L'histoire est la grande force du film. En effet, pour un même événement, nous avons droit à pas moins de quatre points de vue différents, ce qui donne un rendu intéressant de par sa complémentarité et son approche. Ces points de vue ont beau être différents, ils apportent tout de même un plus non négligeable au long métrage. Le réalisateur nous montre le point de vue de chaque protagoniste, ayant une vision différente d'un même événement grâce à leur expérience unique qui les caractérise. Chaque personnage renvoie à une vision du monde particulière et met en avant une critique qui tisse sa toile patiemment durant le déroulement du film.
Ainsi, la vie du jeune pakistanais tente de nous faire réfléchir sur le terrorisme actuel en nous mettant à la place de ce jeune homme. Mais la réflexion ne s'arrête pas seulement au terrorisme, et c'est là que l'intérêt du film se dévoile. Le monde du pétrole est fait de magouilles au sein de certains gouvernements qui ne reculent devant rien pour se tailler la part du lion, au détriment de certaines personnes qui se font manipuler sans vergogne. Cette dénonciation est très forte et se ressent à la fin du film, qui est bien évidemment le point culminant de l'histoire.
Une réalisation hachée mais efficace
Même si l'approche du sujet est pertinente et intéressante, l'ensemble se révèle indigeste aux premiers abords. Nous passons d'un personnage à l'autre sans aucune logique apparente, ce qui perturbe la compréhension du scénario. Le tout reste assez mal ficelé, surtout au début. Gaghan se reprend en main vers la moitié du film pour, au final, nous combler.
Par ailleurs, en plus d'être complémentaires, les différents points de vue des personnages ont une interaction entre eux, et parfois les personnages se croisent. Il est jouissif de voir Matt Damon se retrouver à côté de George Clooney. Ils ne se connaissent pas, mais pourtant ils sont liés par une personne. Une perle en la matière.

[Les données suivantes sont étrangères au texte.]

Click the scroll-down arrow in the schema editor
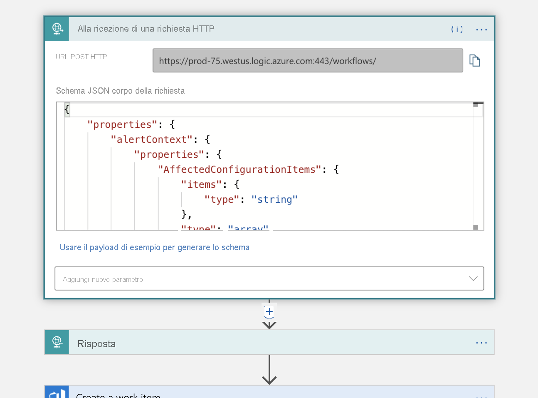538x398 pixels. coord(476,227)
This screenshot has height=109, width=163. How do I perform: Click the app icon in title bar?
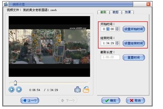[x=6, y=4]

Un casting de choix mené par George Clooney
Après l'histoire, la deuxième force du film est sans nul doute le casting. Ce dernier a fait l'objet d'un soin particulier et les acteurs rendent une grande crédibilité à leur personnage respectif. Le plus bluffant d'entre eux est George Clooney, s'étant grandement investi dans le projet en changeant son physique. Ainsi, l'acteur s'est laissé pousser la barbe et a pris 18 kilos pour les besoins du film. George Clooney abandonne donc son rôle de Danny Ocean, séducteur de ces dames dans "Ocean's Eleven" et sa suite, pour "revêtir" le costume de Robert Barnes. L'acteur incarne à merveille ce personnage solitaire, bizarre mais avec un grand cœur. Les autres acteurs tels que Matt Damon ou Jeffrey Wright restent crédibles à l'écran mais ne rendent pas une interprétation à la hauteur de leur talent.

Conclusion
Après "Lord of War", "Jarhead - la fin de l'innocence" et "Munich", c'est au tour de "Syriana" de vous faire comprendre les ficelles du monde d'aujourd'hui à travers un scénario intelligent mais un peu mal ficelé, accompagné d'un casting de choix. L'esprit contestataire est de retour au cinéma, et le plus drôle c'est que ce sont des films américains. Ce seraient-ils enfin réveillés ? Ça sent bon la révolution...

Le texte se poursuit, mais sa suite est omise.